Dipendra Jha () is the first and incumbent chief attorney of Madhesh Province, one of seven provinces of Nepal. He assumed the office in February 2018. He is the legal adviser to the Chief Minister Lalbabu Raut and the Convener of Bill Drafting Facilitation Committee in Madhesh Province. Article 160 (5) of the Constitution stipulates: "The Chief Attorney shall be the chief legal advisor to the State Government. It shall be the duty of the Chief Attorney to give opinions and advices on constitutional and legal matters to the State Government and such other authorities as the State Government may specify."

Education 
He has obtained a Masters of Arts (Human Rights) degree from Mahidol University in Thailand and a master's degree in Peace and Conflict studies from Bradford University in the U.K., as well as a Bachelor of Arts (Political Science and English Literature), L.L.B. and L.L.M. from the Tribhuvan University in Nepal. He was awarded with International Visitors Leadership Program (IVLP) by the United States of America in 2014.

Career

Chief Attorney 
As the Chief Attorney, he has contributed and led to the enactment of several laws and policies for the Province 2 government, including Dalit Empowerment Act, State 2 Police Act, State 2 Civil Service Act, Jan Lokpal Act, Girls’ Protection Special Act.

Lawyer 
Before he became Chief Attorney on 18 February 2018, he practiced law at the Supreme Court of Nepal. He was involved in a number of public interest litigation (PIL) cases on various key issues such as citizenship, inclusion, federalism and constitutional issues in Nepal.

As a constitution lawyer, his litigation has contributed to ensuring federalism in Nepal in The Constitution of Nepal 2015. The Supreme Court of Nepal, on 20 June 2015 issued an interim order against the implementation of a 16-point agreement that was agreed upon amongst the four major parties - Nepali Congress, CPN-UML, CPN-Maoist, and Nepal Democratic Forum - on 8 June 2015 to promulgate the constitution without federalism.

* [Exercise goal] According to the biography of Dipendra Jha, which university awarded him a master's degree in Peace and Conflict studies? The records that follow were taken from a separate source.

* [Provided material]
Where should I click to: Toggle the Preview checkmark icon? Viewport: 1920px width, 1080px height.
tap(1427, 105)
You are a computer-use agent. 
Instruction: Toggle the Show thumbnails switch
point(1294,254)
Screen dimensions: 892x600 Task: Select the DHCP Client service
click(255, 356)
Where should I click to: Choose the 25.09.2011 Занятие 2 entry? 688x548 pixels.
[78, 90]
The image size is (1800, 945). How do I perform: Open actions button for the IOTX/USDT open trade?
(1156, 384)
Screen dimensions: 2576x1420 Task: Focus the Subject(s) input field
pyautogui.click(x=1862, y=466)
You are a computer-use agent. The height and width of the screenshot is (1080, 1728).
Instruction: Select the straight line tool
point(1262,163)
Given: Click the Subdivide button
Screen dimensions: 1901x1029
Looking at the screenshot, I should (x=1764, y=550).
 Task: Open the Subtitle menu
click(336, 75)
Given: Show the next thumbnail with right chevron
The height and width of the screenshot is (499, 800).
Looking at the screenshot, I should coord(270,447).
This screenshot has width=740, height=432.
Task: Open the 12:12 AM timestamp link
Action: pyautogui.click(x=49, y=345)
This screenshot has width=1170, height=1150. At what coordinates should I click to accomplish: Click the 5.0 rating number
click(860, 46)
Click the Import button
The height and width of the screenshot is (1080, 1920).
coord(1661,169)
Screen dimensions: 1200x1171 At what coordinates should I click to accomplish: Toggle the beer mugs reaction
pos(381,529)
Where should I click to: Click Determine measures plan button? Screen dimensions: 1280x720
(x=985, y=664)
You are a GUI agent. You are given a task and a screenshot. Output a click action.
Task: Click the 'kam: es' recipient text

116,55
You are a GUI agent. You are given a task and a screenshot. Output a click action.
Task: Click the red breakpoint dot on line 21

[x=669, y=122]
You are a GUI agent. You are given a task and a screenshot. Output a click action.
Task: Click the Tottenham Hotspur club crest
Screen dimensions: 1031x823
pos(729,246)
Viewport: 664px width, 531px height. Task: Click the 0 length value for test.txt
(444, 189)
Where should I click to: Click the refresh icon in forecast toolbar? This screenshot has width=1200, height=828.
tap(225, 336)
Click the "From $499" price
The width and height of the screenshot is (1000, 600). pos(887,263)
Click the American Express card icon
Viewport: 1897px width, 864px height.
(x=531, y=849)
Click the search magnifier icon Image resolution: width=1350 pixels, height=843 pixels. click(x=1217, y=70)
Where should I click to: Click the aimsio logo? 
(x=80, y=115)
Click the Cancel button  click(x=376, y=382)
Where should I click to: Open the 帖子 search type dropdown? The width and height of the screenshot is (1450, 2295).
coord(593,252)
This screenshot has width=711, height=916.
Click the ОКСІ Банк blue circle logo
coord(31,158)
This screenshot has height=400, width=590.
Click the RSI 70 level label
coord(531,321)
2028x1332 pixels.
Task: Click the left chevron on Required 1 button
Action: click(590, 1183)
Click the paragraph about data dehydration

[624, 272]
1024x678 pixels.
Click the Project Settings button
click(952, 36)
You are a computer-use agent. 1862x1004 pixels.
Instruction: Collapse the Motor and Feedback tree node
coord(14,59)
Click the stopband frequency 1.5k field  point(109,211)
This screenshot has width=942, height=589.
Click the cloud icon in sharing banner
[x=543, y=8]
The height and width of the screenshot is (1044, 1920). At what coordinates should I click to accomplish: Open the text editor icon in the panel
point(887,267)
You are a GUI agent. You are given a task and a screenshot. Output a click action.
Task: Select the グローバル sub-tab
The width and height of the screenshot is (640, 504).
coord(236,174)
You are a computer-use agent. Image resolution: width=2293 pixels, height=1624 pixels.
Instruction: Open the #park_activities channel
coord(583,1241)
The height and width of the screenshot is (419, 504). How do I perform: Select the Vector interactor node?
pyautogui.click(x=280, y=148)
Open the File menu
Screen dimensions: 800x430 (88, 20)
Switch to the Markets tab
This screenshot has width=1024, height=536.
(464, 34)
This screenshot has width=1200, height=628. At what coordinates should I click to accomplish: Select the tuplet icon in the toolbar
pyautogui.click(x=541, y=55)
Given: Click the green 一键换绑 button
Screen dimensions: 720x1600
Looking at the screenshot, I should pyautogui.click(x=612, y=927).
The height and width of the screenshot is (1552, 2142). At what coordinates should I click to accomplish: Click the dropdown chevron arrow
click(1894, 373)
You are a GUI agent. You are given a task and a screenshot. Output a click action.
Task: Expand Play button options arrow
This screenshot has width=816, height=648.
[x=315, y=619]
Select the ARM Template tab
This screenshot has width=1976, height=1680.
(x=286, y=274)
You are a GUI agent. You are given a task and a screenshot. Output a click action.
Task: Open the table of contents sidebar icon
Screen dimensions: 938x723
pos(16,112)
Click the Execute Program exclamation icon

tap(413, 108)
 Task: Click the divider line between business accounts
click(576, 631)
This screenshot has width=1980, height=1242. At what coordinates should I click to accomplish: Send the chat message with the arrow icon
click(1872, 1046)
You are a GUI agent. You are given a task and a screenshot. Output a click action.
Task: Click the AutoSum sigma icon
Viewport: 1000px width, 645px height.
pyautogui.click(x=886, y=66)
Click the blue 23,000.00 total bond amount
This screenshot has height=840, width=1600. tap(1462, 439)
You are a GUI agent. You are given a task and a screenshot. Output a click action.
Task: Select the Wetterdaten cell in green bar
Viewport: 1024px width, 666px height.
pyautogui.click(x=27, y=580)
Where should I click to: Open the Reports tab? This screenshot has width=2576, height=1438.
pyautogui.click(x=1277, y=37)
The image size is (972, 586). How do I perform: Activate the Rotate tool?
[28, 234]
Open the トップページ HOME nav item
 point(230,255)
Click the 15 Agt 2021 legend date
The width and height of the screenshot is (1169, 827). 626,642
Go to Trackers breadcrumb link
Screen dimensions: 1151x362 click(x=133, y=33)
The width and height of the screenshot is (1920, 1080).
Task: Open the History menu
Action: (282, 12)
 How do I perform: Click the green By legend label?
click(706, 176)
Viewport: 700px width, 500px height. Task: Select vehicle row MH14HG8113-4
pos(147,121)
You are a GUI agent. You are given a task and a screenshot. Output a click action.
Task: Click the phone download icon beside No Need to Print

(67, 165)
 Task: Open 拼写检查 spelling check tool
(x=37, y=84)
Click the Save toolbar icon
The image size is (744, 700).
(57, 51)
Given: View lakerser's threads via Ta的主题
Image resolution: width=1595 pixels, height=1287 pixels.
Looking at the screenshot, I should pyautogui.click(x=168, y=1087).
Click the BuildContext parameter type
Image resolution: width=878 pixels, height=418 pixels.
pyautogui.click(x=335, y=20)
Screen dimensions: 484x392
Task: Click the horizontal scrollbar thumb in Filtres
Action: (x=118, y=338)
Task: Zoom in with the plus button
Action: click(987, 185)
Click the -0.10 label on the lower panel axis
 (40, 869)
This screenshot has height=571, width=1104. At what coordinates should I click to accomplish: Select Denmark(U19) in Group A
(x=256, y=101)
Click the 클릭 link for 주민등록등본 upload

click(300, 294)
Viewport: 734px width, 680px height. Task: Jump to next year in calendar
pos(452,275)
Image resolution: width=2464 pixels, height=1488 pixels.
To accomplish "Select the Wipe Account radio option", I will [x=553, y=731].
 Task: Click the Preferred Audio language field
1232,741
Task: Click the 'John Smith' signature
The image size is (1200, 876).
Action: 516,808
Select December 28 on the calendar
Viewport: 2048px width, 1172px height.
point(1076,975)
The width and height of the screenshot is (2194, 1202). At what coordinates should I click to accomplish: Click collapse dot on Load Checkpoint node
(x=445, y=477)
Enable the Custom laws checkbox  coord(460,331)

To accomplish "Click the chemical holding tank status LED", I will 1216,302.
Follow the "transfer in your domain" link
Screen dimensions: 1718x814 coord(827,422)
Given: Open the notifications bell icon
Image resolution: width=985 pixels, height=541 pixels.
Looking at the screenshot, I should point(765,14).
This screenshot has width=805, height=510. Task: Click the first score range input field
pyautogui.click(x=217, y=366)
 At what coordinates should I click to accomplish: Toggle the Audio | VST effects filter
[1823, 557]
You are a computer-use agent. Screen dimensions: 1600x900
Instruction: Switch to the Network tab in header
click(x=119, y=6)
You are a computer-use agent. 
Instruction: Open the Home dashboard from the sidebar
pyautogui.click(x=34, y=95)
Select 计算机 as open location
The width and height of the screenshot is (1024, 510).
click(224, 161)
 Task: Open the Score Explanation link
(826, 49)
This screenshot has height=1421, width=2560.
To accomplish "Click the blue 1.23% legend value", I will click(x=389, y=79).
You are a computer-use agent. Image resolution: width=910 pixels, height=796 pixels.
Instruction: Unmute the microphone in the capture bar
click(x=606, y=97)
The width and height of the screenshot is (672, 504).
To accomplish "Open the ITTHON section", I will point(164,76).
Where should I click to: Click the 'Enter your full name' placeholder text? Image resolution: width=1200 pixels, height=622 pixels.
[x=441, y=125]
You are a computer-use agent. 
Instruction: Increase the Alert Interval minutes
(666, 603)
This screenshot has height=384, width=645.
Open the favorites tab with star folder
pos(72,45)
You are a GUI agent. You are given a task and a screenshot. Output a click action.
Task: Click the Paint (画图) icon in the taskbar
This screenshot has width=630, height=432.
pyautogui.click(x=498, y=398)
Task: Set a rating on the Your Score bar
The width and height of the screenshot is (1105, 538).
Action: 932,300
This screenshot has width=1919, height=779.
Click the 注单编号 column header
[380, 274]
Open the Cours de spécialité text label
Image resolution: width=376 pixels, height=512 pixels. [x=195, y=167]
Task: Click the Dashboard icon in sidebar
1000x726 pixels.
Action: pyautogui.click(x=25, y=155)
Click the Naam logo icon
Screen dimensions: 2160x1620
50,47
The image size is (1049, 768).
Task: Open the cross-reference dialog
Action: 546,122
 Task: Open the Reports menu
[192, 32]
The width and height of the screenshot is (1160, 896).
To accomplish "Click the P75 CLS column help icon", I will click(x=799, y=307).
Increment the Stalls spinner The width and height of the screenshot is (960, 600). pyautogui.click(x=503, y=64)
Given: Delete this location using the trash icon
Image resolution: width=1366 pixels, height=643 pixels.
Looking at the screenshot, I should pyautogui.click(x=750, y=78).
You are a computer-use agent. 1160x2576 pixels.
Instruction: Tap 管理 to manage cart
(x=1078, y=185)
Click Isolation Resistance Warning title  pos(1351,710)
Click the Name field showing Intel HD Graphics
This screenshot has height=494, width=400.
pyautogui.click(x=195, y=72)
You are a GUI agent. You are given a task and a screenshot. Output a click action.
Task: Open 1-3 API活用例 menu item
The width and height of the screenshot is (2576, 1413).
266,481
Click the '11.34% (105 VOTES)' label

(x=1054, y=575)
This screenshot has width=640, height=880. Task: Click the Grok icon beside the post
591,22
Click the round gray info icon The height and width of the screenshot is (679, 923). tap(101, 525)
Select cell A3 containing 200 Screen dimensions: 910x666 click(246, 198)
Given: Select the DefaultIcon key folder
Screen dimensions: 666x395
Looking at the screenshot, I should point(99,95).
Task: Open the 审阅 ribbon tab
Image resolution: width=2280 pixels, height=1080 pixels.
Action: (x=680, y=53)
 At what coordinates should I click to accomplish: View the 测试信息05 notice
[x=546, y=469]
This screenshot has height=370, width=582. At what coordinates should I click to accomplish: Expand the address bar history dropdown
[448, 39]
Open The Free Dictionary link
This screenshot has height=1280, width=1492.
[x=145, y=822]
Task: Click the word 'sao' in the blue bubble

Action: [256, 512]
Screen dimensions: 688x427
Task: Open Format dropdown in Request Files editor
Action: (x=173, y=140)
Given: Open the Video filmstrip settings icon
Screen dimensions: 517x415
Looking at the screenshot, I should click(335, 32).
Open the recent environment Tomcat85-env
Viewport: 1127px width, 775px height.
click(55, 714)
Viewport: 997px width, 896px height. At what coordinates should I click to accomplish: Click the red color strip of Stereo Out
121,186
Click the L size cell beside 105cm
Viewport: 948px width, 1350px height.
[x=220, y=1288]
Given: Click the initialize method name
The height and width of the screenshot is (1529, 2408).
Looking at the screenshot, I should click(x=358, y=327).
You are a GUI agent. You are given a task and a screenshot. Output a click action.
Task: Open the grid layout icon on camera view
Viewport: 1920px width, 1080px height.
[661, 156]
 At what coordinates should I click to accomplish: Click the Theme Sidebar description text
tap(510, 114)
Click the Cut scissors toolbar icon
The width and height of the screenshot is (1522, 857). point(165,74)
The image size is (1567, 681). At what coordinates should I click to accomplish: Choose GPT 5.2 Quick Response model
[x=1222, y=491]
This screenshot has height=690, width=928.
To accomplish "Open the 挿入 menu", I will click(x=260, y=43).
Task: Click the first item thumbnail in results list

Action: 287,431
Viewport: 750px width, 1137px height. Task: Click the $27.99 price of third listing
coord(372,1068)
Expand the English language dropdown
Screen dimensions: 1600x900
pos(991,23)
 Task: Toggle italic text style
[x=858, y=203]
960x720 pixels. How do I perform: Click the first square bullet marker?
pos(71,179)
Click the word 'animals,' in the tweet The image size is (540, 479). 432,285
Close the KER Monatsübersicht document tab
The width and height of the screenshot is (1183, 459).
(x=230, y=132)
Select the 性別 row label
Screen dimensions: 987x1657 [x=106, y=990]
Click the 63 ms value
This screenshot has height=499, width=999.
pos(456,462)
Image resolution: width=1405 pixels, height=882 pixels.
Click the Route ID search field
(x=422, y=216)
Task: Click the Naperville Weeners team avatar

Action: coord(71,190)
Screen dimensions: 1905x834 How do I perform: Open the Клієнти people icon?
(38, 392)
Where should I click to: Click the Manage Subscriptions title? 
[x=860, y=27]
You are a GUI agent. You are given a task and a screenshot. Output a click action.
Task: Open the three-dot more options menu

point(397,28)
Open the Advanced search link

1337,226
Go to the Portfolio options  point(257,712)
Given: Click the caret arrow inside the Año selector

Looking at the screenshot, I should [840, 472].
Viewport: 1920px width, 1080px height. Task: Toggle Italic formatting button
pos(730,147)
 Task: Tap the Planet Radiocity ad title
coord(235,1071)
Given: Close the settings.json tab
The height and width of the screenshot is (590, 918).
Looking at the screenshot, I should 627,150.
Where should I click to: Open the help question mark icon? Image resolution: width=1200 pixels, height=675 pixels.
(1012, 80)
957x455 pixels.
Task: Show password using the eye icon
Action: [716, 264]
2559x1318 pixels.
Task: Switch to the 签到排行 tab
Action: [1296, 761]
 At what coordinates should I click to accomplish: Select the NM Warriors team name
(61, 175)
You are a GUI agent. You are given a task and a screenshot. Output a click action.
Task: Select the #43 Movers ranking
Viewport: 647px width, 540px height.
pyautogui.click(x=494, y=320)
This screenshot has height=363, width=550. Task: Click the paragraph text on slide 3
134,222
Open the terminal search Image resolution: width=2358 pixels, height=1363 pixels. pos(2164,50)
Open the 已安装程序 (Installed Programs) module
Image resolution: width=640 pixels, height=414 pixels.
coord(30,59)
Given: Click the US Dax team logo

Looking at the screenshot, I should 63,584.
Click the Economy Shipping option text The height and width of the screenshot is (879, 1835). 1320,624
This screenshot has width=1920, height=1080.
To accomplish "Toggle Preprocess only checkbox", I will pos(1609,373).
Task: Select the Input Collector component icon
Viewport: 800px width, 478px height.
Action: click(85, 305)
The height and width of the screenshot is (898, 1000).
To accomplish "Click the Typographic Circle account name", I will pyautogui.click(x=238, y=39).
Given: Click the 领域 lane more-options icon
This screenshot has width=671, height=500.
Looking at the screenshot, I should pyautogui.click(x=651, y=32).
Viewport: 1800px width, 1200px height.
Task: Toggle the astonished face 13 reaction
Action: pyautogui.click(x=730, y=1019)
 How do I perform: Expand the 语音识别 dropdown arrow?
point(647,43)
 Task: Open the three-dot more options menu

* [Solution for this exercise] Bradford University in the U.K.